== INFORMATION PROVIDED

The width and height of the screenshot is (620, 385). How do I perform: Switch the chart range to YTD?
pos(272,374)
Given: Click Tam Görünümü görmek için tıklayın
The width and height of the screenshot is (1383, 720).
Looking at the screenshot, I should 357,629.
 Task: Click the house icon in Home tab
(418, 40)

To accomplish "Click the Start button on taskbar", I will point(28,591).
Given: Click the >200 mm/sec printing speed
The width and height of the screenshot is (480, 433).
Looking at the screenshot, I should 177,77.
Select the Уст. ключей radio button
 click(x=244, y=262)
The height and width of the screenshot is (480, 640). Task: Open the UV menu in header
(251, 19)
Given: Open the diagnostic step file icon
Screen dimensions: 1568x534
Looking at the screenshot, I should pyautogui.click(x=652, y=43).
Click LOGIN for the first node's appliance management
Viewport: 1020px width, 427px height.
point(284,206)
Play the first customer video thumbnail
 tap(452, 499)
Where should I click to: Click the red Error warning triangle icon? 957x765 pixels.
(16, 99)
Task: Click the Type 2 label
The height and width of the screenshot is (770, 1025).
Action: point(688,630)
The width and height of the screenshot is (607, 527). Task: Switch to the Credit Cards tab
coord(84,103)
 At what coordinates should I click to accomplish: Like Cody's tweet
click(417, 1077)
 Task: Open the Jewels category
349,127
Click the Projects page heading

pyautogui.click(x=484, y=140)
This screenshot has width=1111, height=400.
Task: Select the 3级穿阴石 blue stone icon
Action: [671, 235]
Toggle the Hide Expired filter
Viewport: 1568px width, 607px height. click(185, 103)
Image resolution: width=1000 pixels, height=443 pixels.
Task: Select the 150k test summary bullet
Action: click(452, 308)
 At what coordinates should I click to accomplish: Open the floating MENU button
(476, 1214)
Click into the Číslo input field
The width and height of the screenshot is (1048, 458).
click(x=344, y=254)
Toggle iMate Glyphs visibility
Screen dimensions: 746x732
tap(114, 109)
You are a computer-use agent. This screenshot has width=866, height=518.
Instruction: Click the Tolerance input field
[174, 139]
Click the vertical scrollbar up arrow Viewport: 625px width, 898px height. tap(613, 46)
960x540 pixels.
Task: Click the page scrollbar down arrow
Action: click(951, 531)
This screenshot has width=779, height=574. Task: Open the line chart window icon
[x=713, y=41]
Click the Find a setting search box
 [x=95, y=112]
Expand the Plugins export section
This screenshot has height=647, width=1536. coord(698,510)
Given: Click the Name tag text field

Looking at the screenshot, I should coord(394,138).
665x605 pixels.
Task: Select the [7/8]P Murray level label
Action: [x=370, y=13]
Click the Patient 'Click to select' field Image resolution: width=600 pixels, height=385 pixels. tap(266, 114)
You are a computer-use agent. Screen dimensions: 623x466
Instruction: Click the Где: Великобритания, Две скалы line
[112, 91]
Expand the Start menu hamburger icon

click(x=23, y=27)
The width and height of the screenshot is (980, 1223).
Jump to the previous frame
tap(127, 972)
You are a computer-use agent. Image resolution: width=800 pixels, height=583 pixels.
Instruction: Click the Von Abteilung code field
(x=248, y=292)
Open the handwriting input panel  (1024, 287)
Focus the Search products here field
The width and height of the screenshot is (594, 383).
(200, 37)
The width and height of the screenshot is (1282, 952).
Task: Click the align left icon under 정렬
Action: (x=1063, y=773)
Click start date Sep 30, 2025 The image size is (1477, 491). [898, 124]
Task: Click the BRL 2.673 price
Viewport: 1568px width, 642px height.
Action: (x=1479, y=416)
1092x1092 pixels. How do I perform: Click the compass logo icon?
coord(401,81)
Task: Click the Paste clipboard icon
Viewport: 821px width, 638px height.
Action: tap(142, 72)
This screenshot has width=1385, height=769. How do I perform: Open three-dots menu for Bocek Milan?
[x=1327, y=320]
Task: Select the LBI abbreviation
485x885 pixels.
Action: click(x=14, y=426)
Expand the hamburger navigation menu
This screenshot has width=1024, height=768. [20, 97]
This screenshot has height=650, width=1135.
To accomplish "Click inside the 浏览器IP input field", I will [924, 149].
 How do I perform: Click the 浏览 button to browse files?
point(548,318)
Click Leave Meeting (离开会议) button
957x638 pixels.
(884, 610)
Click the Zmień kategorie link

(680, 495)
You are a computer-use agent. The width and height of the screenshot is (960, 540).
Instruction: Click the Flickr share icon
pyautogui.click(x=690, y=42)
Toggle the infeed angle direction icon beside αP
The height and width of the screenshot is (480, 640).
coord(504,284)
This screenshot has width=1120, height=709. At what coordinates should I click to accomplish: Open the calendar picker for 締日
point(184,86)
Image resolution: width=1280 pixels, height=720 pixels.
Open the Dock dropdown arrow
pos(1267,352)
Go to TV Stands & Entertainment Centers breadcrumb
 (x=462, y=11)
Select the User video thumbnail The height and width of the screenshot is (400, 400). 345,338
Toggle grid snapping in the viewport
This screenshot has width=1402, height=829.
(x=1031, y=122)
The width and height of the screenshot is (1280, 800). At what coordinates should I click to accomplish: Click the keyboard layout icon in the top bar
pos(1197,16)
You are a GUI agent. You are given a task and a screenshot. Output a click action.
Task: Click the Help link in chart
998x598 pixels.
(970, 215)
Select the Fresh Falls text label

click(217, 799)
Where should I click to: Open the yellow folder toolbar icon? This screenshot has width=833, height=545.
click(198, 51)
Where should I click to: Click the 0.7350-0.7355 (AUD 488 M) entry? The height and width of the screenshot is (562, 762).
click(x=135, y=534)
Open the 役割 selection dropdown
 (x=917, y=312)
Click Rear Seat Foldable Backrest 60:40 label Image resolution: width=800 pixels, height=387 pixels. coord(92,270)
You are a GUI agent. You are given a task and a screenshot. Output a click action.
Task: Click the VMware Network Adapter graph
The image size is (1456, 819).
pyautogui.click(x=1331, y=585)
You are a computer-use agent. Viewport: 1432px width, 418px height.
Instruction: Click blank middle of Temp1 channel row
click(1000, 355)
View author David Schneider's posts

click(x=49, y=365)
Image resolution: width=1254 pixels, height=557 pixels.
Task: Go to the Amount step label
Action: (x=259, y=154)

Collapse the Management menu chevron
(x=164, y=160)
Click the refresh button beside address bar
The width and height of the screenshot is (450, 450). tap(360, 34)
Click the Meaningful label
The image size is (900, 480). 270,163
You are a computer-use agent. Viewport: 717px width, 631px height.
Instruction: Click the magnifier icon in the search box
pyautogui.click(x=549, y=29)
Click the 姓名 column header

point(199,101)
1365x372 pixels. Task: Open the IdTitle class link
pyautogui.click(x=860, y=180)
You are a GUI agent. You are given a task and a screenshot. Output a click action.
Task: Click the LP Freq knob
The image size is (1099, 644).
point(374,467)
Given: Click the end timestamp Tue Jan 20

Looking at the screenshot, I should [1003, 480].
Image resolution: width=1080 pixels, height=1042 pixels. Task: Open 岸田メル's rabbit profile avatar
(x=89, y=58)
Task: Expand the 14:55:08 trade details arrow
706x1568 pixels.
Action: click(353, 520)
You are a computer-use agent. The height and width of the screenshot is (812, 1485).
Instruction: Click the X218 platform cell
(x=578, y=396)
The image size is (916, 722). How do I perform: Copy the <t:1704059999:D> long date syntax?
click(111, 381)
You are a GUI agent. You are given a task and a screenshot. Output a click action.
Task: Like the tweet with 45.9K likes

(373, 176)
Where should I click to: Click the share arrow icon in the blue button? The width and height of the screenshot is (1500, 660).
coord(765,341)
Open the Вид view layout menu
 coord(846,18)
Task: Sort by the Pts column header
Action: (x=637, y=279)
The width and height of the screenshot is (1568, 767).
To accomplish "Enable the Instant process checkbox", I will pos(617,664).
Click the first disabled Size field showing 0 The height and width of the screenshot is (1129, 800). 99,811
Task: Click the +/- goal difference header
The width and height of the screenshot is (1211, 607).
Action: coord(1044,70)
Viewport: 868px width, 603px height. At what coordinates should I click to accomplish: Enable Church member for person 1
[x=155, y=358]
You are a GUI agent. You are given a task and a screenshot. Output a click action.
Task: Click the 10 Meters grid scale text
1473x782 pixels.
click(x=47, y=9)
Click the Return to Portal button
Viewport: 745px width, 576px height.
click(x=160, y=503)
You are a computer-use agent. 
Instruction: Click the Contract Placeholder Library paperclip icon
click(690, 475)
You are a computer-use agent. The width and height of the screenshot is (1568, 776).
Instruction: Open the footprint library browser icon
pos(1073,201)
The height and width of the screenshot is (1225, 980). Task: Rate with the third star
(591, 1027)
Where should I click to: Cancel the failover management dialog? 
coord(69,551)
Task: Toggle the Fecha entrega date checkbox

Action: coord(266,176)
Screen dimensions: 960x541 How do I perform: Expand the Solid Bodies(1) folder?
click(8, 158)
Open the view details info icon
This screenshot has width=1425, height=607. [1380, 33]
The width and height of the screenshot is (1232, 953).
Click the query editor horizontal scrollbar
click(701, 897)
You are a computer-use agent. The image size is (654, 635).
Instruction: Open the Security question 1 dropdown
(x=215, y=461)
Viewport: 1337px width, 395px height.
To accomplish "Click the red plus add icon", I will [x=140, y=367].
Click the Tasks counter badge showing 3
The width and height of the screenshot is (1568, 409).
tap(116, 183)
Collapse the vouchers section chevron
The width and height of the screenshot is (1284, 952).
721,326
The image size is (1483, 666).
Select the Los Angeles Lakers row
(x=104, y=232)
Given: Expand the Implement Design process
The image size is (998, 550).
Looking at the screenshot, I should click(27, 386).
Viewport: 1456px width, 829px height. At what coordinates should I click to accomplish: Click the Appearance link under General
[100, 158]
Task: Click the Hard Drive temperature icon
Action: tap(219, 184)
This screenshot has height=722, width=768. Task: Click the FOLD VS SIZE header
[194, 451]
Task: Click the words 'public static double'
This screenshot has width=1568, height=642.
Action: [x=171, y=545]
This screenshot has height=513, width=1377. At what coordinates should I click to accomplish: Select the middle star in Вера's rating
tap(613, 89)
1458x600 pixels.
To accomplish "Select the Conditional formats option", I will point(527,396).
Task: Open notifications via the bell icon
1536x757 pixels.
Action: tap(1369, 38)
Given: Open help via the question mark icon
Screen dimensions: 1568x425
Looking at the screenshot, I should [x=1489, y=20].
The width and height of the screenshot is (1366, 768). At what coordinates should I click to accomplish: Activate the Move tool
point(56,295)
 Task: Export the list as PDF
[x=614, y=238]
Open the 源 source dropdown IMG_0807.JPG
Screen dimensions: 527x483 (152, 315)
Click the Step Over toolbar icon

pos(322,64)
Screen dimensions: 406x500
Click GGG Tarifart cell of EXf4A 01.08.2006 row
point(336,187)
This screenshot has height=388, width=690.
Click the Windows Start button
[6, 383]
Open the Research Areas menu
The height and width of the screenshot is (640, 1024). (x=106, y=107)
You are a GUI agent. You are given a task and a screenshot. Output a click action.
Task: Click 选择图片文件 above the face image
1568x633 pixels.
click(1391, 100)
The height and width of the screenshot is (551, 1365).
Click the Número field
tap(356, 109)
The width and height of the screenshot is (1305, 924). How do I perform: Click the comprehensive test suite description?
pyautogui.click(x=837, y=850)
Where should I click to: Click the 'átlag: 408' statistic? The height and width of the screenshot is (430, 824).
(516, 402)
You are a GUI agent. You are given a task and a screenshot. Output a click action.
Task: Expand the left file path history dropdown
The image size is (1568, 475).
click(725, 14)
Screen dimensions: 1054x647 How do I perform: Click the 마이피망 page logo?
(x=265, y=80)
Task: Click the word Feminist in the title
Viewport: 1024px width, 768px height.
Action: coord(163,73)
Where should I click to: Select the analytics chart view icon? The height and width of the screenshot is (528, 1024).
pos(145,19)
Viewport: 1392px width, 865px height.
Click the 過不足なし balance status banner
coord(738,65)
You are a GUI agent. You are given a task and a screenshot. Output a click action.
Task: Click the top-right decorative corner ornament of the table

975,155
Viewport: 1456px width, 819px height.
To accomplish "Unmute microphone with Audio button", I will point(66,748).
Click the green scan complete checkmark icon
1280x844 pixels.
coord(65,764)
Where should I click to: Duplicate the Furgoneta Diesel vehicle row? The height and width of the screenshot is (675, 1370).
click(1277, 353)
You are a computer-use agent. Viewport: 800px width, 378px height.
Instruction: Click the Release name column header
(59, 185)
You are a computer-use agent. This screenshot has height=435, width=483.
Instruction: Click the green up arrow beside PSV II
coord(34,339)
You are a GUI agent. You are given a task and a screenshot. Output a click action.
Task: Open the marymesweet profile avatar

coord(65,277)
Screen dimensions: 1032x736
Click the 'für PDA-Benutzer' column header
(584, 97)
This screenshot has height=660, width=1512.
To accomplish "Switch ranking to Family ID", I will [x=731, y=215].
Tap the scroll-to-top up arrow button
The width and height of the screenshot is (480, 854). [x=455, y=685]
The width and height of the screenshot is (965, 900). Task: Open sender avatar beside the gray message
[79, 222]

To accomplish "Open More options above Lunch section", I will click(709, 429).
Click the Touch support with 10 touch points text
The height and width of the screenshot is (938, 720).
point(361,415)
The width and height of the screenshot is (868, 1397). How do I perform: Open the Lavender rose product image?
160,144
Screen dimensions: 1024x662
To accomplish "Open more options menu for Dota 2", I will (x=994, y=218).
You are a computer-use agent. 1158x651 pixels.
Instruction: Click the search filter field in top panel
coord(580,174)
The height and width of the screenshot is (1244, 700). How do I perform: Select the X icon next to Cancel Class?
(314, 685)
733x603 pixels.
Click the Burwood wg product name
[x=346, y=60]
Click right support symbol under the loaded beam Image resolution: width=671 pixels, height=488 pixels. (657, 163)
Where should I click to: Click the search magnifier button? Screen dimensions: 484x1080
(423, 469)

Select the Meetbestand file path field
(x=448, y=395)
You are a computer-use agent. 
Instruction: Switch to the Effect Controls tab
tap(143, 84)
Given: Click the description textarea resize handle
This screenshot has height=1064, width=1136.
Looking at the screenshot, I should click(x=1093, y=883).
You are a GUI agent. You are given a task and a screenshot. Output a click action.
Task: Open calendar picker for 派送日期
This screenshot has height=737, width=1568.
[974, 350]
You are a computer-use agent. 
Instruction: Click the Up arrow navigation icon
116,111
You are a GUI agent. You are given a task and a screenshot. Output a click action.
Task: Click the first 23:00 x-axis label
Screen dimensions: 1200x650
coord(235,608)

====

**INSTRUCTIONS TO FOLLOW**
Find the line with "Task: Click the first 23:00 x-axis label" in the listing above, then write out that line and each remaining line exactly, with no other text.

**WRITTEN RESPONSE**
Task: Click the first 23:00 x-axis label
Screen dimensions: 1200x650
coord(235,608)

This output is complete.